O lo que es lo mismo, tengo muchísima hambre. Quizás haya que preguntar a la Patrulla canina, porque no sabemos muy bien qué tienen que ver los perros en todo esto… Lo que sí sabemos es que, al menos, en Málaga es fácil de solucionar gracias a su enorme gastronomía.

9. ¡Fite!

En este caso el malagueño cumple bien la norma andaluza de comerse algunas letras. Y, aunque lo habitual es zamparse las del final, en este caso son las del medio. Fite procede de fíjate, pero, quizás por vagancia, ha desaparecido la sílaba -ja-, justo en medio de la palabra.

10. ¿Te hace un chiquilindongui?

Si no vives en la Málaga profunda, la respuesta a esta pregunta puede conllevarte multitud de dudas. ¿Me estará pidiendo lo que creo que me está pidiendo? ¿Querrá que bailemos el cruzaíto o el brikindans? Pues no, simplemente te está pidiendo jugar al parchís. Así que elige entre el azul, el amarillo, el rojo o el verde. ¡Fite! ¡Que te comen esa ficha!

11. ¡Tírate por la chorraera!

Seguimos entre juegos. En esta ocasión tiene que ver más con los infantiles, porque la palabra chorraera es un sinónimo malagueñizado de tobogán. ¡A divertirse!

12. ¡Dame una caja de mixtos!

No, no te estoy pidiendo una caja de pitufos de jamón y queso. Tampoco una caja de perros de razas cruzadas. Lo que busco es una caja de cerillas, que se ha ido la luz.
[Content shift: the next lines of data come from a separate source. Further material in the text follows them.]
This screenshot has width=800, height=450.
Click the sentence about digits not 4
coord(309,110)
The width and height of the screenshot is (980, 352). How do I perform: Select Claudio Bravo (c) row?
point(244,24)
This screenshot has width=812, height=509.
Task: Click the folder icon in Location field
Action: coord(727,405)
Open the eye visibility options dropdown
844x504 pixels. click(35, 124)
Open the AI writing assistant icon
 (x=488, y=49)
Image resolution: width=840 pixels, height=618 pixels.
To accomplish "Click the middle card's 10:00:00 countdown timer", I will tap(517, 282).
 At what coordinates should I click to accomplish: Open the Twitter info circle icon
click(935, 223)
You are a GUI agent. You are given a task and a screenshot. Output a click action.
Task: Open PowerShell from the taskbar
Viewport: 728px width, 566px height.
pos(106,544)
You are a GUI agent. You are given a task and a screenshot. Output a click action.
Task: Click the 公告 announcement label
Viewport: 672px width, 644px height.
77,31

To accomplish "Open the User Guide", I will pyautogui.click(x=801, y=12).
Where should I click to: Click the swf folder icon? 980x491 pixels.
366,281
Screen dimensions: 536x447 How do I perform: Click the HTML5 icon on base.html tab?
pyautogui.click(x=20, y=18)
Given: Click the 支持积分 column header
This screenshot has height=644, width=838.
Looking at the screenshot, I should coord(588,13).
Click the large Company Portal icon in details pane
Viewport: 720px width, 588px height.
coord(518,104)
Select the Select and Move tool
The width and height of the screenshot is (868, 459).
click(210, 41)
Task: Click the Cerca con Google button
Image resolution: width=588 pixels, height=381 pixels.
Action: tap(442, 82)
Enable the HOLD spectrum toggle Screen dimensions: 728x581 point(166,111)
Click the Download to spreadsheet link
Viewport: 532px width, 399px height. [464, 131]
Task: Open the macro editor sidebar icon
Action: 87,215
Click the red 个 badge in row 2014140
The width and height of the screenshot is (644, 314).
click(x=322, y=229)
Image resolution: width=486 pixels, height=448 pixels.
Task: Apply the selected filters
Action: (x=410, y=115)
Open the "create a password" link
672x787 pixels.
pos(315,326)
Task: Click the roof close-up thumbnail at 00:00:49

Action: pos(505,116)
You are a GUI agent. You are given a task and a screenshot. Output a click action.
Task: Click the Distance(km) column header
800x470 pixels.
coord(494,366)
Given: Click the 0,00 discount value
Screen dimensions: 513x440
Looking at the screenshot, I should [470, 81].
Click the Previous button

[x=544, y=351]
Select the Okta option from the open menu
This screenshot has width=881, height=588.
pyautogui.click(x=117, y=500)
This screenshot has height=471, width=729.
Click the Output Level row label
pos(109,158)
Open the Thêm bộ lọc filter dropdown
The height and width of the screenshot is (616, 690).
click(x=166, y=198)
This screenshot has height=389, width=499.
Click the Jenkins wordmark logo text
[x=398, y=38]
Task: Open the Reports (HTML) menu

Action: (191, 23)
13. ¡Te ha hecho un changuai!

Changuai, vaya palabro. Probablemente también venga del verbo inglés to change (‘cambiar’) porque cuando alguien te hace un changuai es que te ha cambiado algo, probablemente, beneficiándose mucho más que tú. Por eso se puede traducir también como ‘trampa’. Como cuando alguien tiene su cerveza casi acabada y, de repente, dice que la que está llena es suya (y no tuya). ¡Vaya changuai!

14. Ese merdellón está un poco majarón.

La frase, que bien podría servir para explicar que las palabras acabadas en sílaba tónica -on llevan tilde, puede ser incomprensible para buena parte de la geografía nacional e internacional más allá de las fronteras de Málaga. Aunque tiene traducción sencilla: esa persona (de aspecto cani, choni) está un poco loco. Así que aliquindoi.

15. ¡Niña, fite, una volantona!

Aquí el contexto da bastante igual, porque las volantonas siempre dan bastante yuyu. Son esas cucarachas de cierto tamaño que entran por tu casa por la ventana, volando, como si alguien las hubiera invitado. Afortunadamente, mientras las buscas con la escoba no suelen volver a volar, si no nos habríamos ido todos de la ciudad por temor a este insecto.

16. Esta tarde hay carrera de jábegas.

¿Y qué es una jábega? Así, a la gallega, suelen responder en cualquier punto del universo que no sea la Costa del Sol. Las jábegas son tradicionales barcas marineras que usaban ya los fenicios. Pesan cerca de una tonelada y, a pesar de ello, hoy se usan para competiciones deportivas donde un grupo de valientes decide mover tal peso con unos cuantos remos. ¡Y después se quedan guarníos!